テクノロジーの普及がヒトの思考力を奪う
こんにちは。自動車ライター/インストラクター/ジャーナリスト/ドラマーの齊藤優太です。
2024年5月、首都高速をはじめとする高速道路や自動車専用道路で交通事故が相次いで発生しました。
交通事故は日頃から発生していますが、多数の死傷者を出す重大事故が連続して発生するというのはあまり耳にしません。
では、なぜ重大事故が多数発生してしまったのでしょうか…。単なる運転者のミスなのでしょうか。それとも別の根深い理由があるのでしょうか。
今回は、重大事故を発生させる根本的な原因を考察します。
考えない/考えることをやめてしまっている現在の交通社会
早速、結論をお伝えしますが、重大事故を含む交通事故や危険運転(あおり運転および妨害運転)など、交通の危険が多発している理由は、「安全運転について考えていない(考えることをやめてしまっている)」からです。
ここで言う「安全運転」とは、「今、目の前で起きている交通状況に対応すると同時に、この先で起こりそうなことを予測して、今すべきこと(行っておくべき操作や安全確認など)は何なのか考えながら運転する」ことを意味しています。
よく聞く言葉に言い換えるなら、「危険予測(危険を予測した運転)」や「先読み運転(現在の状況からこの先で起こりそうなことを予想しながら運転する)」です。
このような「安全運転」ができていないために、危険運転、無理無謀運転、あおり運転および妨害運転、交通事故、重大事故が発生していると考えられます。
なぜ、このようなことが言えるのかというと、「テクノロジーの普及によって、ヒトの思考力が低下している」からです。
テクノロジーの普及はヒトの思考力や判断力を低下させる
近年、急速な普及した「運転支援システム」や「先進安全機能」は、万が一のときに役立つ機能です。そのため、「運転支援システムや先進安全機能があるから安心」と思っている方も多いのではないでしょうか。
しかし、これは大きな誤解です。
運転支援システムや先進安全機能は、あくまでも運転をサポートする機能でしかありません。つまり、運転支援システムや先進安全機能が運転者や同乗者を守ってくれるというわけではないのです。

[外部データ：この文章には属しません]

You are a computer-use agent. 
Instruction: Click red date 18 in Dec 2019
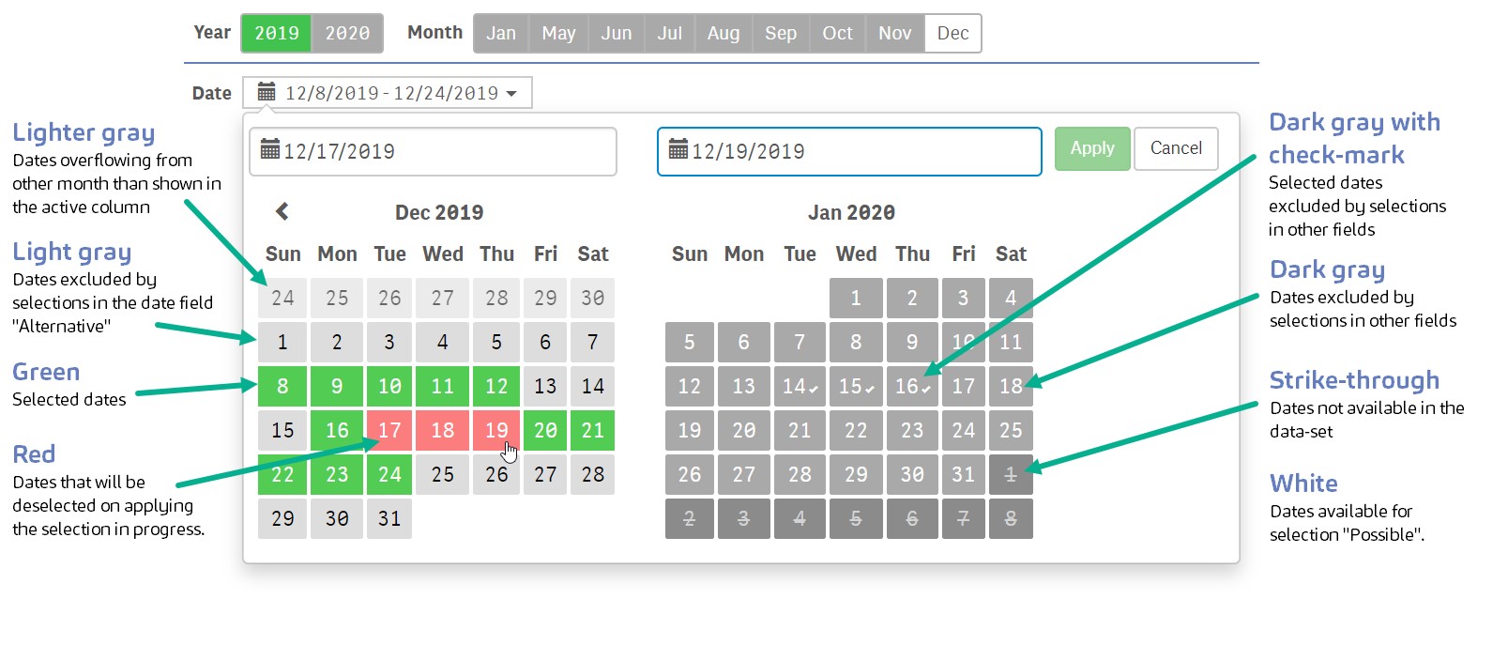[443, 430]
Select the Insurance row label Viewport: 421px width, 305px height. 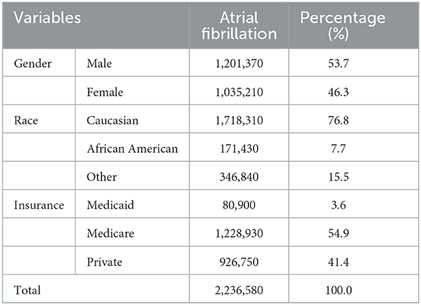(38, 205)
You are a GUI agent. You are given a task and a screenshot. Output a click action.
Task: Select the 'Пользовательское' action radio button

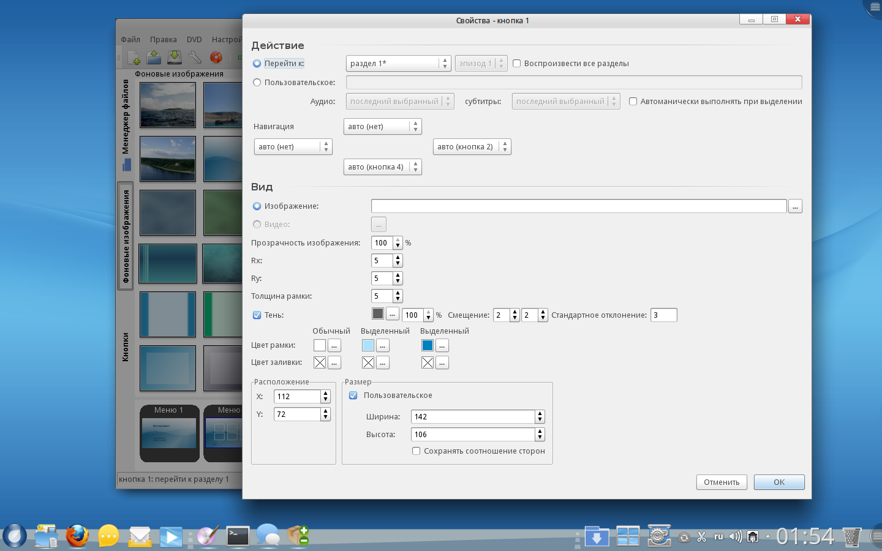257,83
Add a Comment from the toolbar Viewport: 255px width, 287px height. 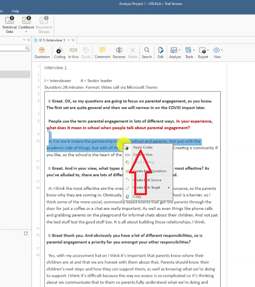[102, 52]
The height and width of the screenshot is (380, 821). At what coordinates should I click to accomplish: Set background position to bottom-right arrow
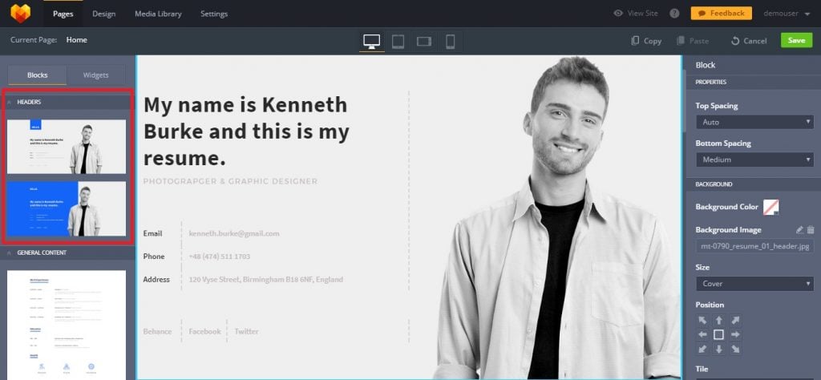pyautogui.click(x=735, y=350)
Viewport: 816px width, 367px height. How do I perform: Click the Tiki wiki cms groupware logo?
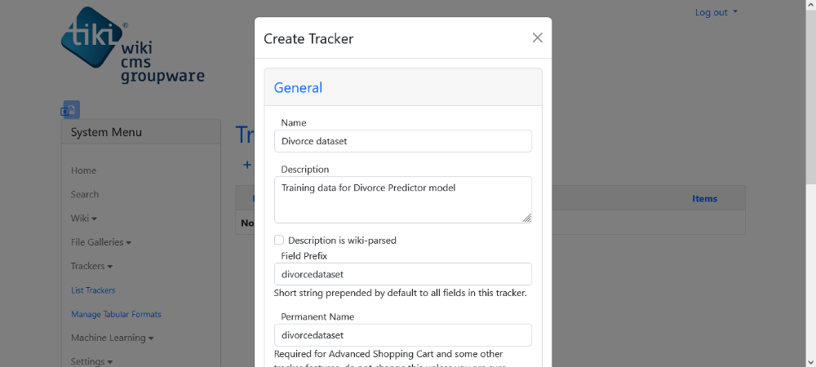[133, 45]
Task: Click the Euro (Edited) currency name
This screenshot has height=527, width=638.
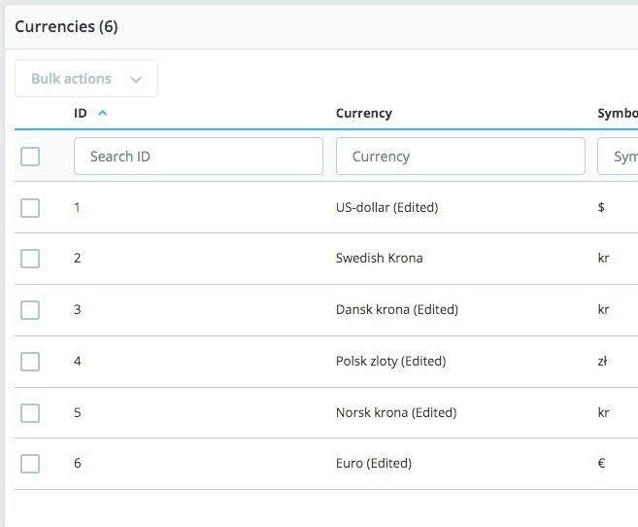Action: coord(373,464)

確かに、クルマを買うときによく聞く「安全機能がたくさん付いてるから安心ですよ」や「万が一のときのサポートが充実していますよ」というセールストークはウソではありません。ただし、これはあくまでもセールストークです。
私は、某国産車ディーラーで営業職をしていました。もし、運転支援システムや先進安全機能が装備されているクルマを売らなければならない状況になったら、「安全機能が充実してる」や「いざというも安心」などの言葉を使うでしょう。
このようなセールストークを聞くと、「安全機能がついていて、いざというときにクルマがサポートしてくれるから安全だね」となるのではないでしょうか。
そして、「いざという時のサポート」という認識がいつの間にか「クルマが対処してくれるから大丈夫」に変換され、システムや機能を過信するようになり、運転者が先の状況に注意しながら運転しなくなっていった結果、危険な状況になることが予測できない運転者が増えているのではないかと、私は推測しています。
集中力低下の原因はシステムや機能の過信だけではない
また、スマートフォンの普及も運転に対する集中力を低下させる要因の1つといえます。
スマートフォンは、リアルタイム通信によって情報が絶えず更新されます。そのため、刻一刻と変化する状況を見続けたくなります。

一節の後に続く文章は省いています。